Visualize these two scenarios:

Scenario 1.

Two students come to you for career guidance.

  • What would you do? Would you tell them what choices to make or would you facilitate their choice? 
  • Where would you start the counseling process? Would you discuss their academic achievements or their hobbies? 
  • Would you deal with students collectively or individually? Would you have one consolidated session with them or distributed sessions of interaction? 
  • Would you give them career related articles to read or would you want them to pose questions to you? 


Now the answer to the above questions is the same: 

‘It depends’. 

Well, what does it depend on? 

The answer depends on the situation, the person’s unique needs, and on your personal resources. 

The point of the example is that you have to customize your interaction to the other person’s psychological makeup. 

Scenario 2.

A person has grown up with the thought that she is worthless. While interacting with her, you tell her “you have lots of talent and are capable of doing wonders.” Can you be sure that she will appreciate what you have said? This may come as a surprise, but she might even think that you are implying that her reasoning ability is weak because she could not interpret her own experiences effectively.

So, what you feel is a good interpersonal behavior might not be perceived as the same by the other person. 

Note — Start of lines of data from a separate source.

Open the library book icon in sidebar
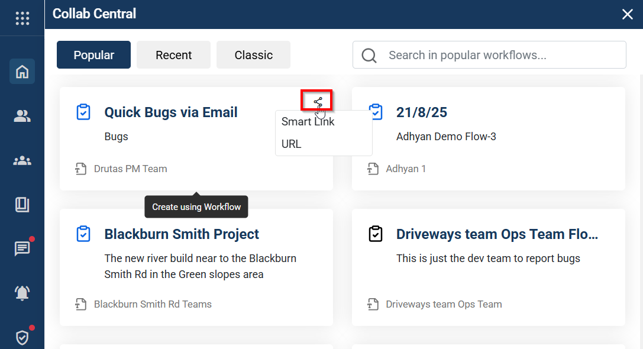pyautogui.click(x=22, y=205)
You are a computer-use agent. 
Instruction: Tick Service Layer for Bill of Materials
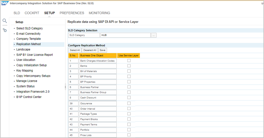pos(129,71)
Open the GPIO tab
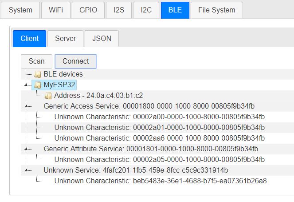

What both the scenarios can tell us

These examples tell us that imbibing soft skills involves much more than going through classroom training. In fact, research shows that even after training, the level of acquisition of soft skills is not always as expected. Therefore, one question that has often been raised is: Why is it difficult to learn soft skills? The reasons can fall into two categories: the nature of soft skills, and, the way they are taught. Some of these reasons are described below:

  1. Soft skills have to do with understanding people, situations, and the complex interaction between the two. Soft skills are less about knowledge and more about detecting patterns among facts (related to people and situations) and customizing your response according to those patterns.
  2. The complex and dynamic patterns of interaction could be between a person and her ‘self’, between a person and her significant others/objects, between a person and other people, etc. All these entities are dynamic, multilayered, and complex.
  3. In soft skills, there are only orientations, not rules. We are used to dealing with tangible objects and clear-cut definitions and procedures rather than fluid orientations. Take the example of a dosa. Although the basic ingredients are the same and so is the basic recipe, dosas cooked by different cooks invariably taste different. Thus, even setting down definitive rules is no guarantee for a uniform result. 
  4. Soft skills, unlike technical skills, generally have much to do with our self-concept and our self-esteem. Also, soft skills training is as concerned with unlearning old ways of doing things as it is concerned with learning new ways. When we try to unlearn a way of behaving, thinking, or feeling we are trying to remove layers of habits, shake up bundles and webs of thoughts and clear up clouds of emotion.
  5. We often try to impart/teach soft skills rather than facilitate its development and management. However, soft skills cannot be imparted the way you would impart knowledge of physics, math, etc. 

It is easiest to teach (and observe changes in) soft skills related to actions (presentation skills, language skills, etc.). However, the moment we step into the area of cognition (perception, thinking processes, memory, etc.) and of affect (feelings and emotions) we are dealing with aspects that are more resistant to change. (See the visual below.) Therefore, even after training, we might have students who pronounce well and write grammatically correct language but are unable to marshal facts in a persuasive way.